-------- Data for processing

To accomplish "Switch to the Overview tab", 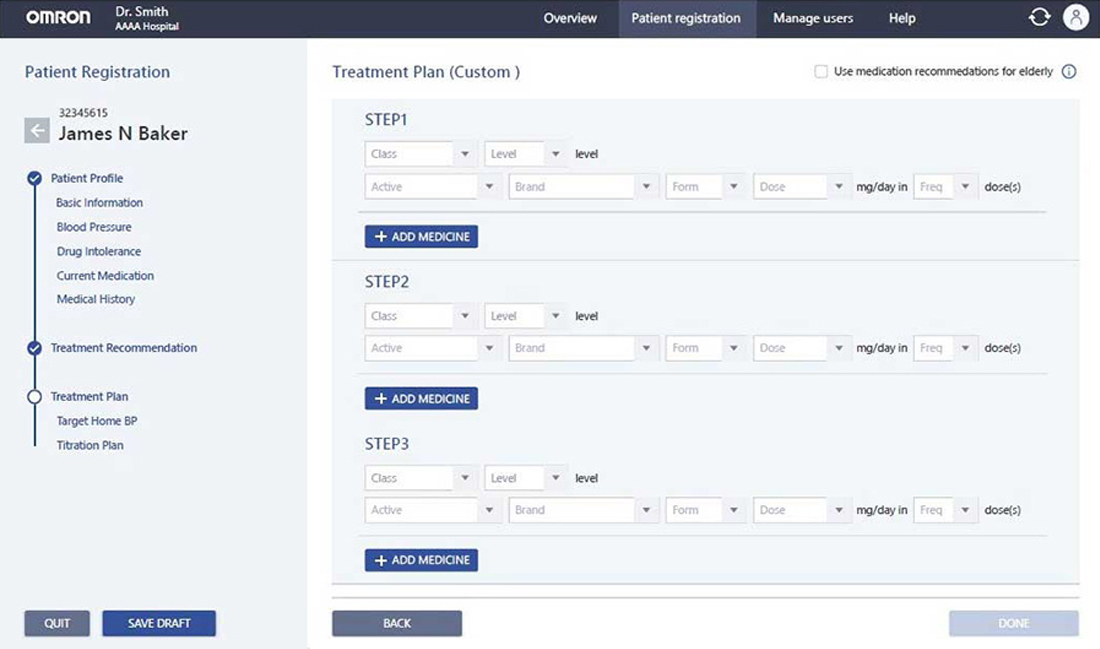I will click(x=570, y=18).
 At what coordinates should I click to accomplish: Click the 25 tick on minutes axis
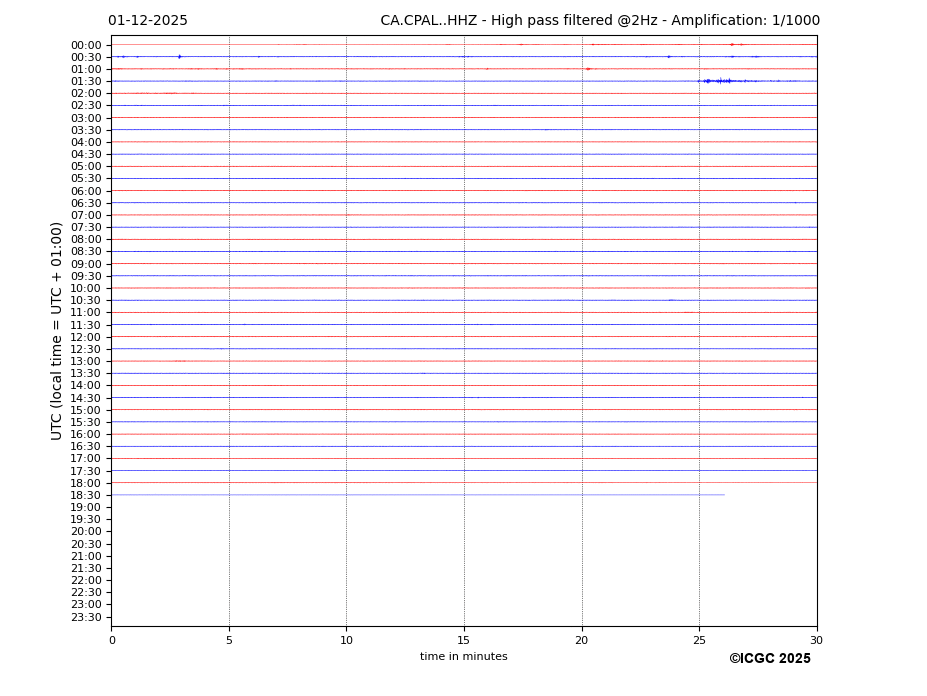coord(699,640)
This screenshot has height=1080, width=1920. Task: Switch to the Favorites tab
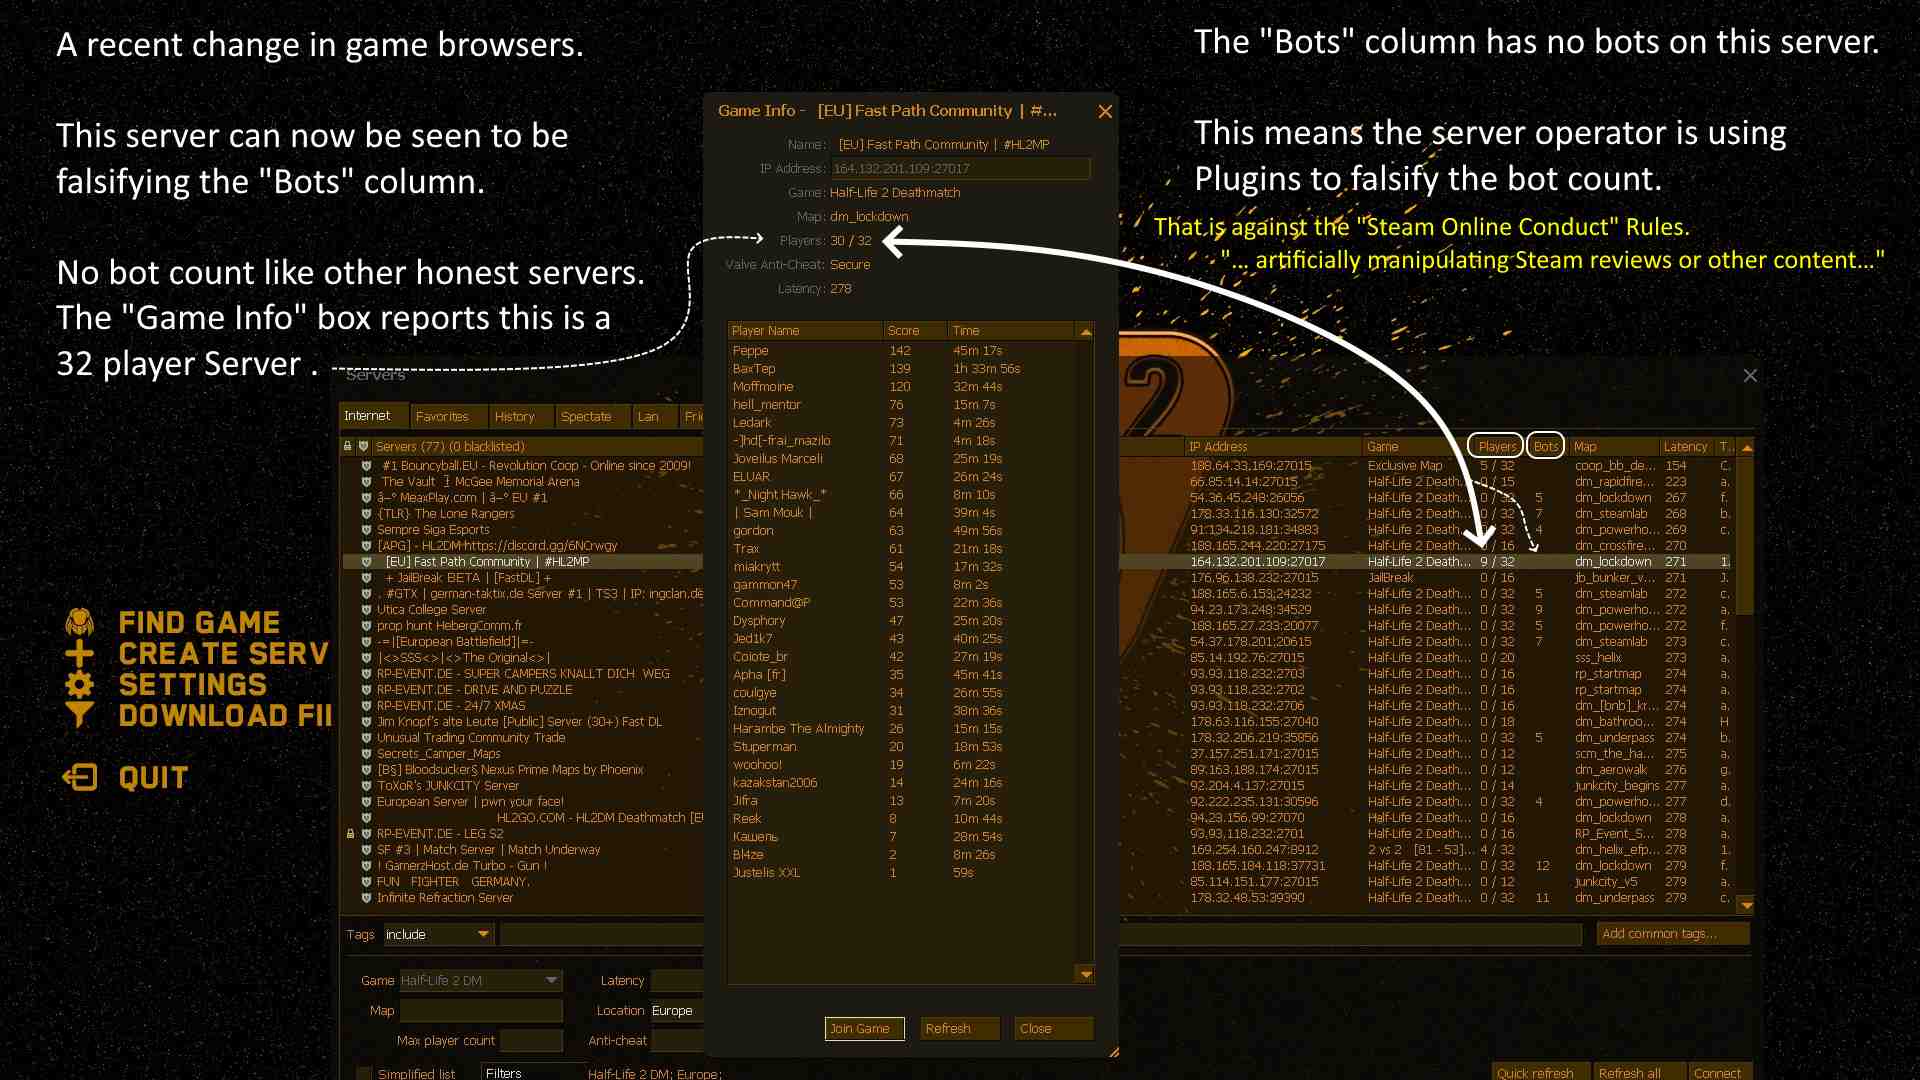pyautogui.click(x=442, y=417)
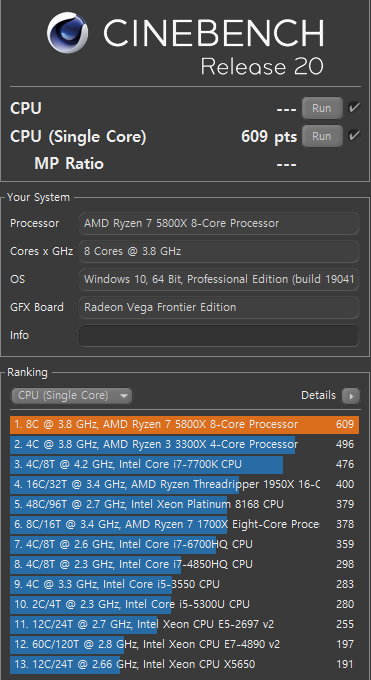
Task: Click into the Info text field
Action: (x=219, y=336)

----------------

▸ **Stated exercise**
Write out the items again from the line containing "At what coordinates" through the end of the items, leaving the pictures out.

▸ **Task answer**
 At what coordinates should I click to accomplish: Click the 25 tick on minutes axis
coord(699,640)
This screenshot has height=1080, width=1920. Task: Switch to the Favorites tab
pyautogui.click(x=442, y=417)
Task: Click into the Info text field
Action: (x=219, y=336)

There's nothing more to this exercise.